Honestly, I can't say what % of those 1.7m lines are compiling when I hit CTRL+SHIFT+B. All I know is that it's fast and me likes it.

American Airlines is the scourge of the Earth. I am just trying to get from Washington DC to Las Vegas. Yet they seem to insist on stopping my planes mid-route and landing them in places like St. Louis and Dallas. No storms, no tornados. I think they are just trying to make me mad. They're succeeding, by the way.
PWills Send private email
Monday, March 20, 2006
While we are on the topic, what are some tricks that you use to speed up compilation (of C++ programs)?

I can think of the following:

1. Avoid including headers in headers as much as possible. Always forward declare if possible.

2. Pimpl.

3. Fast pcs, parallel build systems.

4. Linking: split libraries into dlls/shared objects?

Any others? My major problems are with templates. Small changes to code cause the entire client classes to be re-compiled. Major PITA.
Monday, March 20, 2006
"Honestly, I can't say what % of those 1.7m lines are compiling when I hit CTRL+SHIFT+B. All I know is that it's fast and me likes it."

Aha. Ctrl+Shift+B is an incremental build only I think, so in 15 seconds you may compile only part of your solution. What about a full build?

Monday, March 20, 2006
I think the build-time depends a lot on the language you are compiling. C++ (my primary language) has the longest build-time I have run across, especially when compared to languages like Delphi (Pascal) and VB. Although I wish it would go faster, I do not view it as a significant impediment.
A. Nonymous
Monday, March 20, 2006
> Build systems based on "make" or the like are broken.

Could you explain why?

> Anything that uses the file as the fundamental unit of
> dependency is broken.

How so? Isn't the granularity of the compiler by definition the minimum granularity of dependencies?
Tuesday, March 21, 2006
Java and C# compile way faster than C++. Our build includes components in all Java, C#, and C++. On the build machine where everything is built from scratchd 80% of the time is spent building C++ code, even though it's only 10% by lines of code.

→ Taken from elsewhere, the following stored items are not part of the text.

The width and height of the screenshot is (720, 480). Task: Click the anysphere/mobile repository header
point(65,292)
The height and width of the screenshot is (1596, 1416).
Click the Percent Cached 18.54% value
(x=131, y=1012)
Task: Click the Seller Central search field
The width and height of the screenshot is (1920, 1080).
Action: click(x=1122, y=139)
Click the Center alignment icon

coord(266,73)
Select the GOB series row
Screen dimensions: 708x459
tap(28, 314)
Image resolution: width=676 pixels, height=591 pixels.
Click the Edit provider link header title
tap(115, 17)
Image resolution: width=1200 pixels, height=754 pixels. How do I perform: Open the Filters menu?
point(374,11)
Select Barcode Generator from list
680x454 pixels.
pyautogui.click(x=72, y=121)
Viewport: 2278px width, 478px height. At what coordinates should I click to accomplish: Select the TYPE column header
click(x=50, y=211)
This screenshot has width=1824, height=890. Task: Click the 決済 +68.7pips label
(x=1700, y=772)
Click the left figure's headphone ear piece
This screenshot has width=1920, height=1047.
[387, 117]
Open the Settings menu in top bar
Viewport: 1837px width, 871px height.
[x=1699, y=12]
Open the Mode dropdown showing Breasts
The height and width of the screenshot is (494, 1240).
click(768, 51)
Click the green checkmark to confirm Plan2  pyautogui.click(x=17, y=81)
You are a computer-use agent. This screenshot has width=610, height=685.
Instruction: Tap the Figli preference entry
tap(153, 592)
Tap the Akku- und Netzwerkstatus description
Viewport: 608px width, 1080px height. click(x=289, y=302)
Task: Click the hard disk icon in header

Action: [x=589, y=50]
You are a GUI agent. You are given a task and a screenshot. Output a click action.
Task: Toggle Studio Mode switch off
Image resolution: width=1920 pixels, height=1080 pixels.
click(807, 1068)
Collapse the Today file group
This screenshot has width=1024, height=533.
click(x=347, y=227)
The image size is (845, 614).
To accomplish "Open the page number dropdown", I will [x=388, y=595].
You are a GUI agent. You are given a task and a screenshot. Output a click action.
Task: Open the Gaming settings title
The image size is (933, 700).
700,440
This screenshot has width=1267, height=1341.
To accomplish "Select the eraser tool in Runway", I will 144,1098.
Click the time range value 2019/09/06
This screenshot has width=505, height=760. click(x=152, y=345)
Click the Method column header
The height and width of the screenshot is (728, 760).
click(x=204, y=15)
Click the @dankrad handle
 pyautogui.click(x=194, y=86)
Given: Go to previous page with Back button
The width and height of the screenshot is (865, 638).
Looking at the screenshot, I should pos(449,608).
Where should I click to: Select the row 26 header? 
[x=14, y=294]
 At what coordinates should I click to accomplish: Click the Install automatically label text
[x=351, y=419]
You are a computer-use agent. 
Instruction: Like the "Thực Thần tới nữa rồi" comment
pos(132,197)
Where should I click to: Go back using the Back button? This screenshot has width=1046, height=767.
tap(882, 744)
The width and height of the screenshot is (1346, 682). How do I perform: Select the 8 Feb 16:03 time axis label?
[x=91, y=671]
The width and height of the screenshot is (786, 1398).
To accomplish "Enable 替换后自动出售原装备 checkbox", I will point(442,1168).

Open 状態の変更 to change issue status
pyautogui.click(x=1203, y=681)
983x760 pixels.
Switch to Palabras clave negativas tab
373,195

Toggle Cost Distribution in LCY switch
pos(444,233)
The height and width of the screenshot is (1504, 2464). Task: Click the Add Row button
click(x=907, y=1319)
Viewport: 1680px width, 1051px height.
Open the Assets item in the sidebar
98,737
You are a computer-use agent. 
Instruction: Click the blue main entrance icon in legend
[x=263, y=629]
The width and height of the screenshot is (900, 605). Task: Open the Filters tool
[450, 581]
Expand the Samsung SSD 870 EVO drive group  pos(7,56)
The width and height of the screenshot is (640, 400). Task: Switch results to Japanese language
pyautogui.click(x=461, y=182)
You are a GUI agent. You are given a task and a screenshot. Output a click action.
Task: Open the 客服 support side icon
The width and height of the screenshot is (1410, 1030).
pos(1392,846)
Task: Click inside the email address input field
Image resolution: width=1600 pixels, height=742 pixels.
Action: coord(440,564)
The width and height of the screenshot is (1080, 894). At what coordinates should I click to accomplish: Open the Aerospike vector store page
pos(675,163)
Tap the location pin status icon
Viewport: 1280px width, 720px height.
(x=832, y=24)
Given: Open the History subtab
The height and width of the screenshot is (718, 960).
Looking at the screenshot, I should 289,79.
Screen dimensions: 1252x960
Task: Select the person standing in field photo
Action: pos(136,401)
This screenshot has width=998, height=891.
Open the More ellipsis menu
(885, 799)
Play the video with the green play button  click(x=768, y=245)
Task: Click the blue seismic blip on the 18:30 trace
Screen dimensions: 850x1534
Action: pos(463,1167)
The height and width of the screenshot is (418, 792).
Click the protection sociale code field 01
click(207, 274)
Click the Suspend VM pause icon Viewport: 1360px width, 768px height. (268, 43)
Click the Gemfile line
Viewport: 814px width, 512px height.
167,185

I suspect that the incredible build numbers above are due to incremental compilation. I seriously doubt it's recompiling everything from scratch. VS.Net is pretty good at handling inremental changes.
igor Send private email
Tuesday, March 21, 2006
I hate slow builds.  Even more I hate slow loads of projects in the VS.Net IDE. 

Here are some tips:
- exclude your source directories from your antivirus background checker
- while on the topic of antivirus -- don't allow the file protect thingy to do it for network shares especially if you are force to use source safe.
- disable the source integration
- try not to add more than 15-20 projects in a single solution.  At work we currently have 90 or so projects in one solution, 60 or so in another.  With dependencies all over the place.  Nasty.
- get a dual core machine...
Thursday, March 23, 2006
I agree it sounds like an incremental build. VS.Net handles that well as opposed to loading projects and integrating the VSS.